Monday, November 4, 2013

From ‘Stranger to history. A Son's journey through Islamic Lands’ by Aatish Taseer

My travels in Pakistan had made me feel that the extremism had seeped much deeper than my father was willing to admit. I felt that Pakistan's problems were ....existential; that the original idea on which the country had been founded - the idea of a secular nation for Indian Muslims - had eroded .....forcing it to invent enemies to justify its failure..


‘To build Pakistan,’ Salman Rushdie wrote in Shame, ‘it was necessary to cover up Indian history, to deny that Indian centuries lay just beneath the surface of Pakistani Standard time. The past was rewritten; there was nothing else to be done.’

Even though the Prophet’s family had been the custodians of the Kaba, it was not his first choice as the new religion’s direction for prayer. Thomas Patrick Hughes wrote, in the nineteenth century:
At the commencement of Muhammad’s mission, it is remarkable that there is scarcely an allusion to the Ka’bah, and this fact, taken with the circumstance that the earlier Qiblah, or direction for prayer, was Jerusalem, and not the Ka’bah, seems to imply that Muhammad’s strong iconoclastic tendencies did not incline his sympathies to this ancient idol temple with its superstitious ceremonies. Had the Jews favourably received the new prophet as one who taught the religion of Abraham, to the abrogation of that of Moses and Jesus, Jerusalem and not Makkah would have been the sacred city …….
But the Jews did not welcome the Arabian prophet, Mecca itself only came in the last years of his life ……Prophet and his armies occupied Mecca and destroyed the idols in the Kaba. It was then – two years before the Prophet’s death – that the ancient pagan pilgrimage common to all the tribes of Arabia was recast in an Islamic mould…
…..Professor Palmer’s introduction to the Koran:
Here, then, Muhammed found a shrine, to which, as well as at which, devotion had been paid from time immemorial; it was one thing which the scattered Arabian nation had in common – the one thing which gave them even the shadow of a national feeling: and to have dreamed of abolishing it, or even diminishing the honours paid to it, would have been madness and ruin to his enterprise. He therefore did the next best thing, he cleared it of idols and dedicated it to the service of God.

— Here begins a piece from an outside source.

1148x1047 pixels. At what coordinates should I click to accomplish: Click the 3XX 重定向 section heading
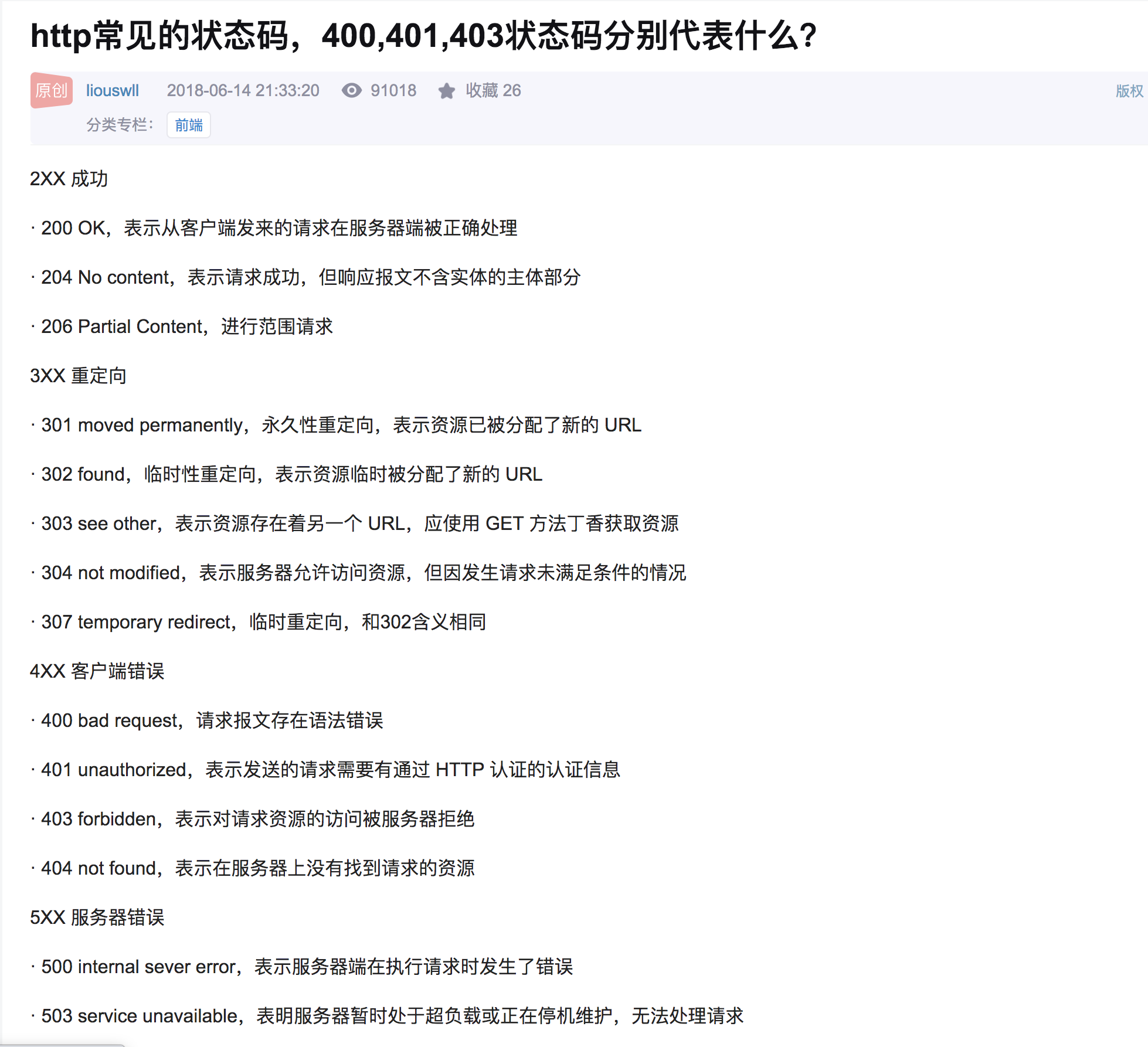79,376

....though the mosques were empty in Tehran, though I hardly heard the call to prayer, never saw a woman fully veiled or a man with a beard, unless he was a government man, the revolution had not been kind; it had brutalized its children. And where religious feeling had departed, new psychoses had crept in.

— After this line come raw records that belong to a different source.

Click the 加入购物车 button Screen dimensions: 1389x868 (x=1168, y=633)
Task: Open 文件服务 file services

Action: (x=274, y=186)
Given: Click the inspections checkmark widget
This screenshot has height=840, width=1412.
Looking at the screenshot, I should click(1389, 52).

I .....was looking at an Iranian magazine with an Indian film star on the cover - the always amazing reach of Bollywood.....

That summer of 2002, I crossed the border [into Pakistan] ….We drove away from the border…. The country that opened up …. seemed so familiar that one expected the diversity of the Indian scene to reveal itself. And when it didn’t, it was unsettling. It really was an India for Muslims only.
The other feature of the landscape that troubled the eye was the absence of women. On the other side of the border, women had been riding bicycles – some in Punjab, with long plaits, had been on scooters and mopeds – but here, in crowded places, I could see thousands of men, many dressed like the officials at the border in salwar kameez, the same macho ease about them, but few women ….Their presence, slight as it was, seemed to be a matter of permission....

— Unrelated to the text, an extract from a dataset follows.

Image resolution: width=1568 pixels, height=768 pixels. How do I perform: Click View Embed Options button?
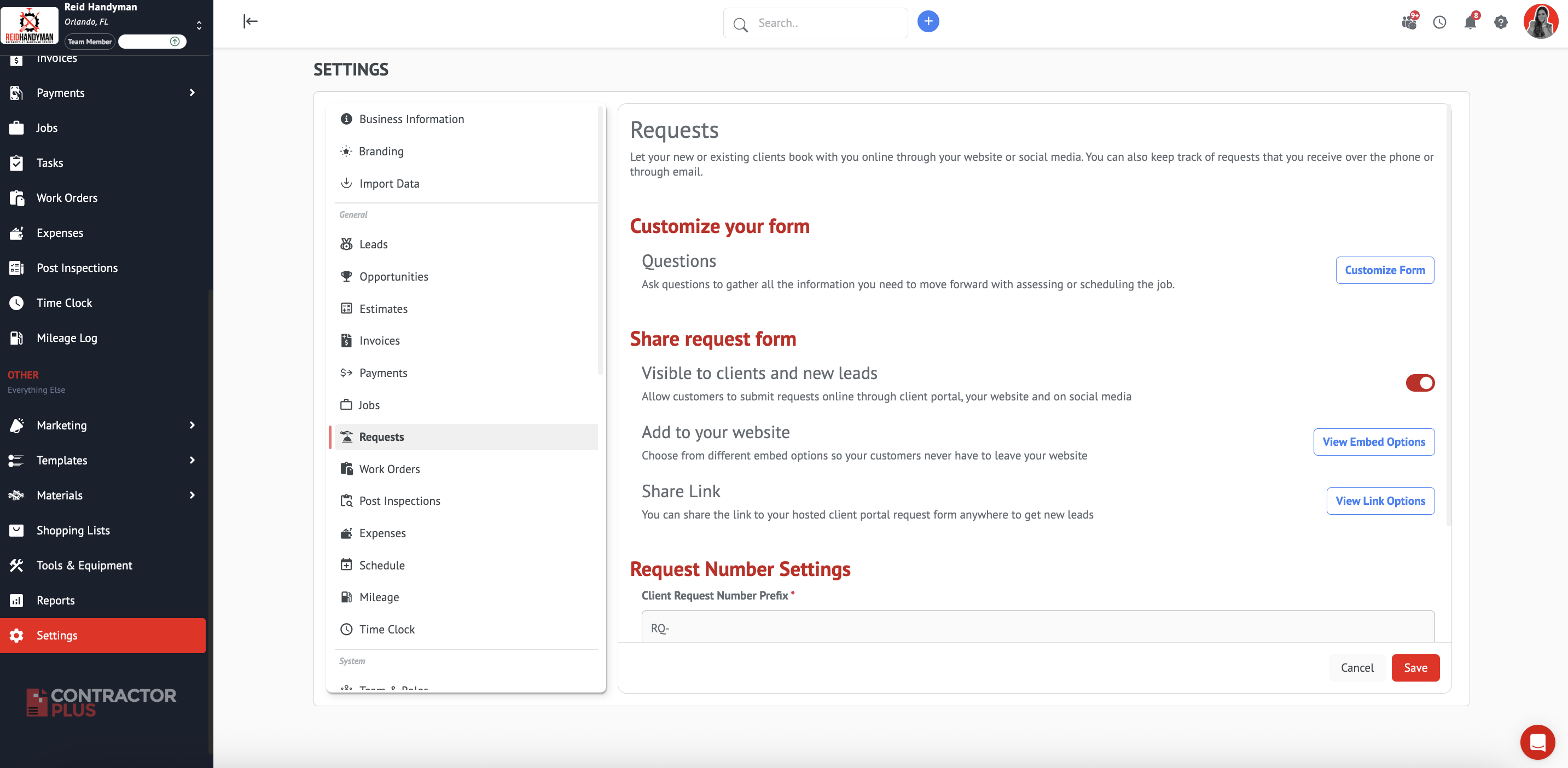[x=1373, y=442]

Karachi, though it was the closest thing to a representative Pakistani city, was not like Istanbul was to Turkey or Tehran to Iran, not a city where a fifth or a sixth of the population lived, .....a rough estimate put it at 16 million in a country of about 160 million. Pakistan....was largely rural. People had said to me, 'You dont know the soul of Pakistan till you know feudal Pakistan.'

There's a Sindi saying: "Love and revenge never get old."